Innovation Tools and Techniques
Innovation

As with all initiatives, innovation is best served in a project environment. And a project is best ordered with a team approach. So innovation becomes successful with a culture in the organisation that promotes initiative, ideation, transparent value analysis of ideas, and prompt and efficient implementation and exploitation.

Each key stage in innovation is aided by techniques and tools as aides to achieving valuable outputs that serve the pipeline towards exploitation of new ideas.
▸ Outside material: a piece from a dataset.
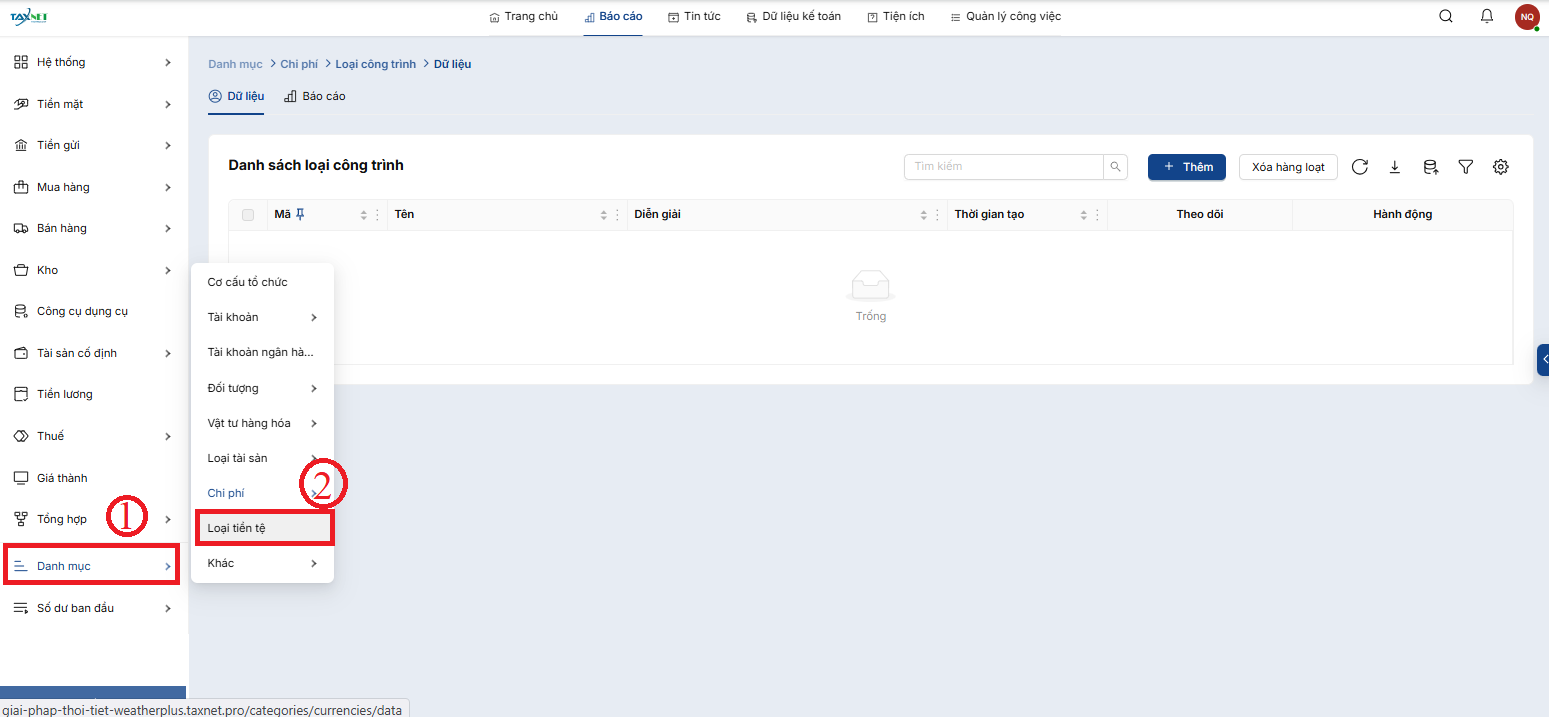
Task: Click the download icon in table toolbar
Action: pyautogui.click(x=1395, y=167)
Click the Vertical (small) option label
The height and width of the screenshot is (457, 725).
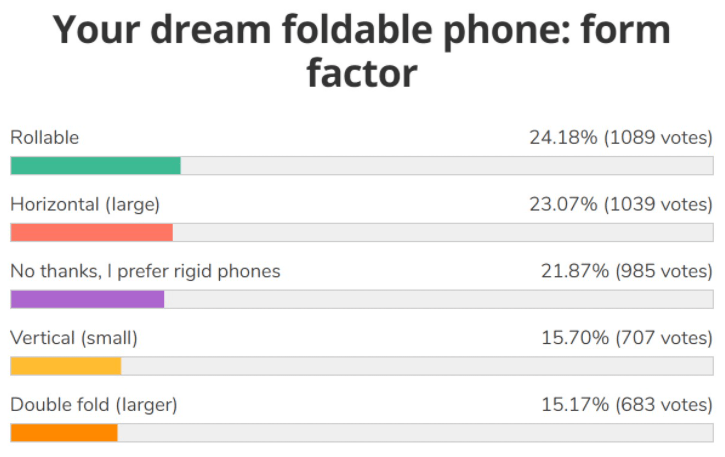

Many techniques exist to promote the generation of ideas. Typically called creativity tools, they frequently are associated with a workshop style approach to the generation and qualification of ideas. While an idea comes from an individual, many consider that it emerges most effectively in a supportive group environment. The traditional workshop is described as brainstorming. This approach can be greatly enhanced by use of tools, each of which will have a different effect, for example ‘random word’ use and ‘ideas to concept’ use can aid increase in numbers of ideas, De Bono’s Six Hats can modify the tendency for immediate criticism of new ideas, QFD can be used as an aid to classification. Ideas are consolidated and translated into concepts in order to evaluate them. Valuation of ideas is supported by Six Hats, and by many other techniques such as Function Analysis and other techniques with the area of Value Management.
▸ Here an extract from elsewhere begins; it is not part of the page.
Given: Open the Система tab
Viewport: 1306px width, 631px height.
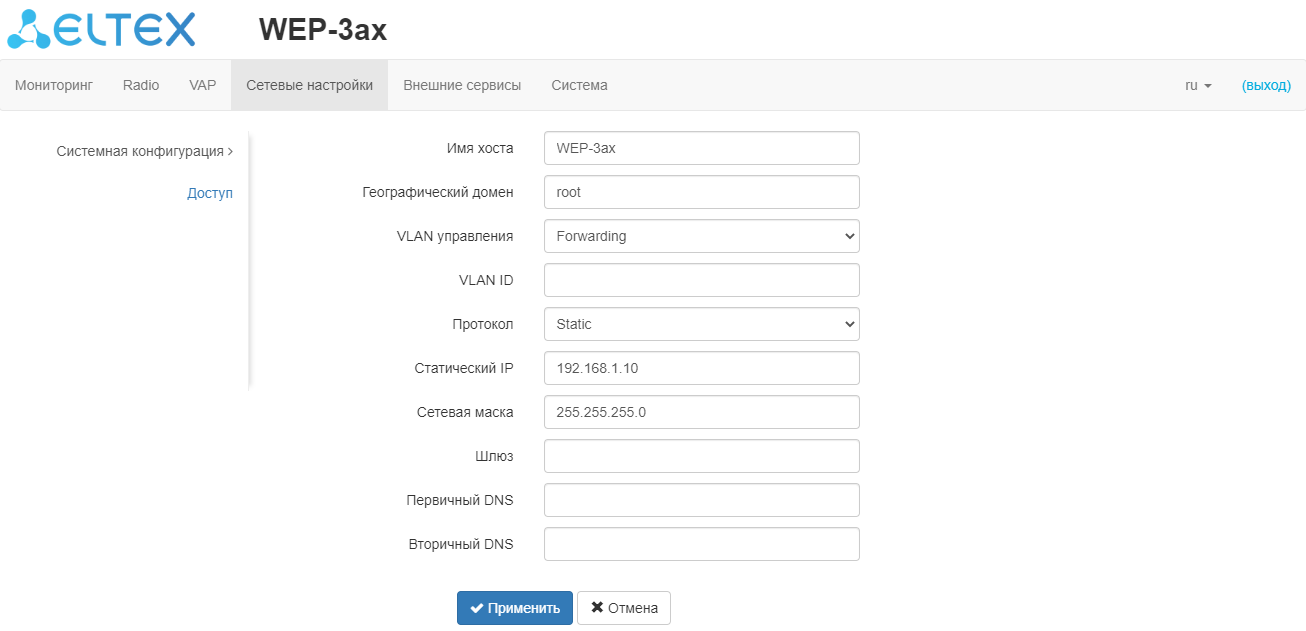Looking at the screenshot, I should click(x=579, y=85).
When ideas are brought in from external sources, they will have typically evolved to well defined concepts, and validated through market research, through prototyping with one of more designs, and by test marketing, and perhaps protected through patenting.

Design is a critical phase and is supported by many design tools. Where a physical size and shape are important as in automobiles and household appliances then 3D CAD models and physical models are produced. Indeed modelling forms an important part of design in very many products. Prototypes that address a single aspect of a product is frequently employed, as example a system may have a paper model to show its navigation. Scaling is becoming more important with certain products and services. In the pharmaceutical and petrochemical industries, chemical engineering models address its ability for mass production while maintaining product integrity. In software for social networking, the use of distributed databases, partitioning of data, memory caching, and architectural layers with loose coupling contribute to increased performance.